Some thoughts on Toyota's "ambush" ex parte application

An ambush.

Somewhere in the filings opposing Toyota's ex-parte application to compel Barr, the word "ambush" appeared to describe what Toyota had done.

Toyota did the same thing to me as they did to Michael Barr, basically. First there were vast demands for documents, then they ran to court to apply for an OSC when they did not get exactly what they wanted.

I have a very queasy feeling of being abused by arrogant people who, for the sake of their client's defense, purportedly, do not recognize me as a human and as a citizen with equal rights under the law. Mr. Barr and I have rights. We have more rights than does this corporate "person," this fictitious entity named Toyota.

From all of their filings, these defense counsel seem to want to treat us as some bugs that their giant client is entitled to simply squash. I feel like they think that I exist only to be trampled on while they do whatever it takes to get what they want from the court, just the very thing so aptly described as "gamesmanship" by Mr. Bucknell with respect to demands on Mr.
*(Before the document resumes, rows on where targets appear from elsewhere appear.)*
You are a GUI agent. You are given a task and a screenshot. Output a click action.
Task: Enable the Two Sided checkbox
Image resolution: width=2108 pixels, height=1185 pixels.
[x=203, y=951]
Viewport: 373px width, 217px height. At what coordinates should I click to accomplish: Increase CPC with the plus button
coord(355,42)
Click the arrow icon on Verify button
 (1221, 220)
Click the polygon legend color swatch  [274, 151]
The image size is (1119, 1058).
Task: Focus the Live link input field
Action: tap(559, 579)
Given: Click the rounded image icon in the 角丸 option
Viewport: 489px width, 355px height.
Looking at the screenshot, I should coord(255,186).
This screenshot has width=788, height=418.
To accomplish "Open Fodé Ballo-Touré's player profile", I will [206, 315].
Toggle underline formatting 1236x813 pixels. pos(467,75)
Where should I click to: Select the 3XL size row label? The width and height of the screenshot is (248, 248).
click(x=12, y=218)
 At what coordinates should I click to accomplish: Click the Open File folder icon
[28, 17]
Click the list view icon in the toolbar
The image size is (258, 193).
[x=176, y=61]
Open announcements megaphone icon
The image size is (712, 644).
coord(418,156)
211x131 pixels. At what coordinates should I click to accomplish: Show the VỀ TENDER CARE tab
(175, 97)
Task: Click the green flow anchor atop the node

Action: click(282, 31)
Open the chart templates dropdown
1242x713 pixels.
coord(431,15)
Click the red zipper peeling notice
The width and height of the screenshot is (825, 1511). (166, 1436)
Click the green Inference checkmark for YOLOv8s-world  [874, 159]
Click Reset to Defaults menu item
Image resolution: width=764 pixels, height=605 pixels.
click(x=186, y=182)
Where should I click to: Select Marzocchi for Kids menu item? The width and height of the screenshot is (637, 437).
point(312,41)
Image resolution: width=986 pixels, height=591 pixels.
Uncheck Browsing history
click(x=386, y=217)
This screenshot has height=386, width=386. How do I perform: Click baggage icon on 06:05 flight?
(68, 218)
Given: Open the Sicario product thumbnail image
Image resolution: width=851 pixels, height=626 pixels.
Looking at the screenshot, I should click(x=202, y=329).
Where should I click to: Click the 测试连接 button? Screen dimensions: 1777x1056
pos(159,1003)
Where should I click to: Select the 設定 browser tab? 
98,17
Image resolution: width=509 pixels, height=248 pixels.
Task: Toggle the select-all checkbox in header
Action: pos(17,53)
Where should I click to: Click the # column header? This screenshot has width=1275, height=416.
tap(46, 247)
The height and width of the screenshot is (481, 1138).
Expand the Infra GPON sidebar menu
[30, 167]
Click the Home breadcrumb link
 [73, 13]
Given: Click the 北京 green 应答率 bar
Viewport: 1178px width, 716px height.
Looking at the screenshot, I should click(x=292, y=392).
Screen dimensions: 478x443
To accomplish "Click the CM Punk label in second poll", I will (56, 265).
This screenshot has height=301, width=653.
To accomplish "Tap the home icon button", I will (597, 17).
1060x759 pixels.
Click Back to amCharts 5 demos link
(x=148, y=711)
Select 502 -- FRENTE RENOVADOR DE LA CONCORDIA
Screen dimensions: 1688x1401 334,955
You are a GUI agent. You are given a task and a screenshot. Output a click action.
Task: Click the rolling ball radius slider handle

Barr and also all the involved lawyers.

Of course Toyota's defense counsel must know that all of their demands that go far beyond what the court ordered would cause many a late night of work for me and for all of us opponents, lawyers and all of us.
Very good and dedicated lawyers with vicious opposing counsel seem to recognize that their duties to their clients sometimes will involve working all night. This is new for me. I deeply respect that kind of dedication.

I do not know directly, but I guess that this latest ex parte probably caused at least several people to work all night. What could possibly have caused Toyota's lawyers to want to do that to their opposing counsel? I imagine this is the tip of a large iceberg and that this conduct has been going on for three or four years now.

The conduct of Joel Smith and Lisa Gilford, in particular, reminds me very sharply of the behavior of abusive people, those excessively selfish folk who might be labeled as having various mental health disorders--narcissism, sociopathy, paranoia, even megalomania--I don't necessarily think that these two individuals suffer from such mental disorders, but their conduct in Toyota's defense sure brings these disorders to mind. I am reminded also of once, many years ago, when someone assaulted me with a car. The police could not manage to put together a case with sufficient evidence of intent. And the driver walked free.

Like that, something very wrong is happening here, and so far these people seem to think that they can get away with it. I hope they will soon absorb the message that they must stop.